El Instituto Nacional de Cine y Artes Audiovisuales (INCAA) ha dado un golpe bajo al ámbito cultural y académico con la Resolución 54/2024, que deja sin efecto la convocatoria a la Sexta Edición del Concurso Nacional y Federal de Estudios sobre Cine Argentino - Biblioteca ENERC INCAA. La decisión, que se escuda en la declarada "emergencia económica, financiera, fiscal, administrativa, previsional, tarifaria, sanitaria y social" (Decreto N° 70/2024), significa la suspensión de toda erogación económica relacionada con apoyos y aportes institucionales.
Este concurso era una plataforma vital para investigadores, críticos y estudiantes que buscaban profundizar en la rica historia y presente del cine argentino, fomentando la producción de conocimiento y la difusión de obras. Su cancelación implica un freno abrupto a la investigación y el debate crítico sobre nuestra cinematografía, justo cuando más se necesita reflexionar sobre el impacto cultural y económico del sector.
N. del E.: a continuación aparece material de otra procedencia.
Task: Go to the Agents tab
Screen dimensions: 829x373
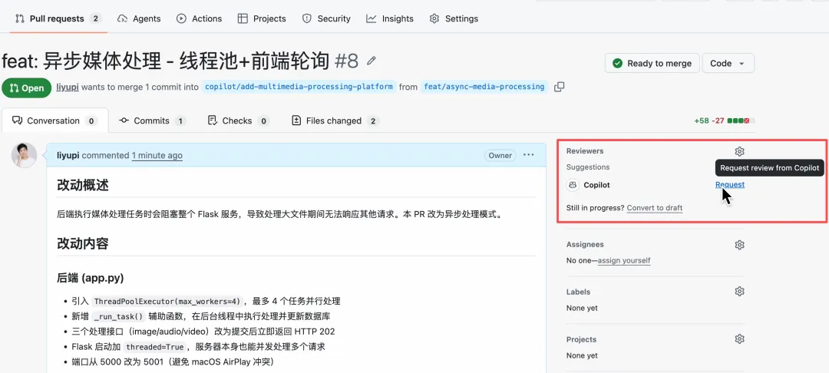Action: pos(139,18)
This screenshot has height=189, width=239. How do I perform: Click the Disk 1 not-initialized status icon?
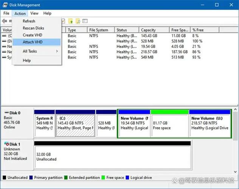[6, 144]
La resolución es clara: "en este estado de emergencia no se procederá a conformar el jurado necesario, como así tampoco, se llevará a cabo la Sexta Edición del Concurso". Para la comunidad académica y los amantes del cine, esto no es solo la cancelación de un evento, sino una señal preocupante sobre el futuro del apoyo estatal a la cultura y la investigación. En un contexto de ajuste fiscal, las áreas culturales suelen ser las primeras en sufrir los recortes, dejando a la intemperie a talentos y proyectos que dependen de estos incentivos.
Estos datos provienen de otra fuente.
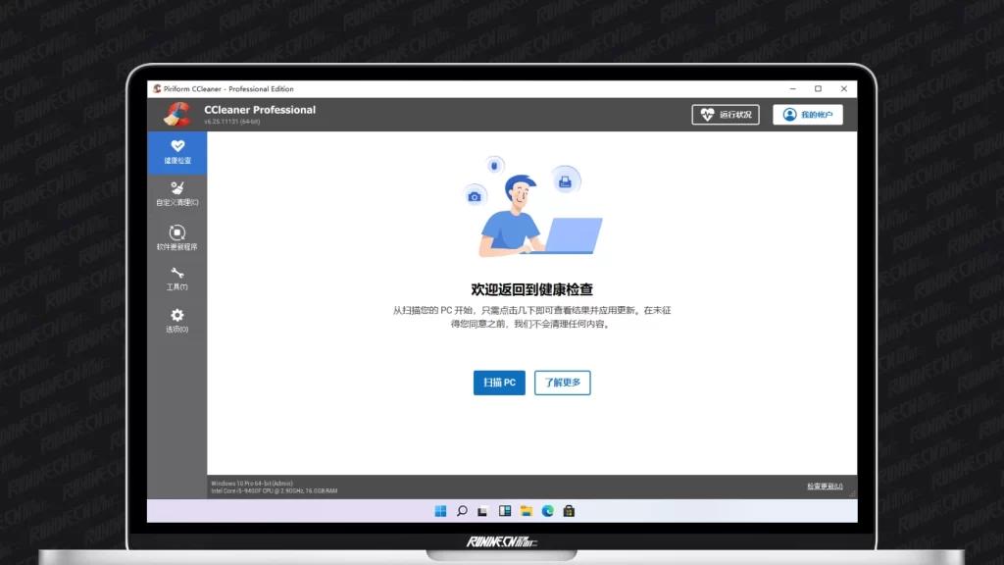The width and height of the screenshot is (1004, 565).
Task: Click the small CCleaner title bar icon
Action: point(157,89)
"...acompañando el espíritu del Decreto N° 70/2024, que declara la emergencia económica, financiera, fiscal, administrativa, previsional, tarifaria, sanitaria y social, vigente hasta el 31 de diciembre de 2025."
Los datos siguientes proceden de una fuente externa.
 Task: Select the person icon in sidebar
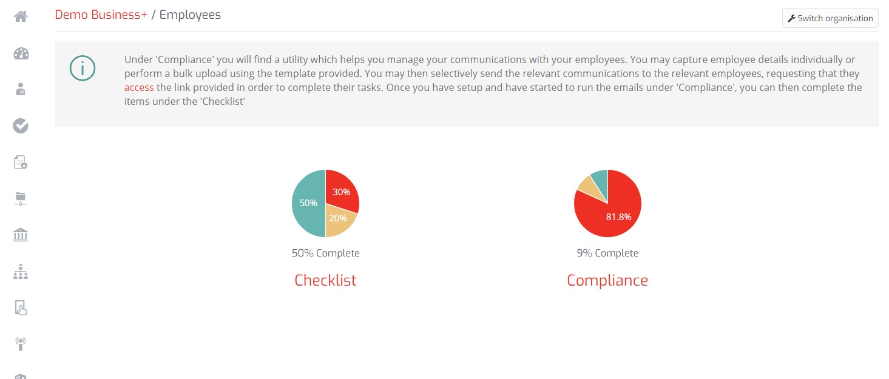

La medida afecta directamente a individuos interesados en la investigación cinematográfica, a las instituciones educativas como la ENERC (Escuela Nacional de Experimentación y Realización Cinematográfica) y, en última instancia, al patrimonio cultural inmaterial del país. ¿Es este el camino para "sanear" las cuentas o se está hipotecando el futuro de nuestra identidad cultural? El debate está abierto y la preocupación crece en el sector.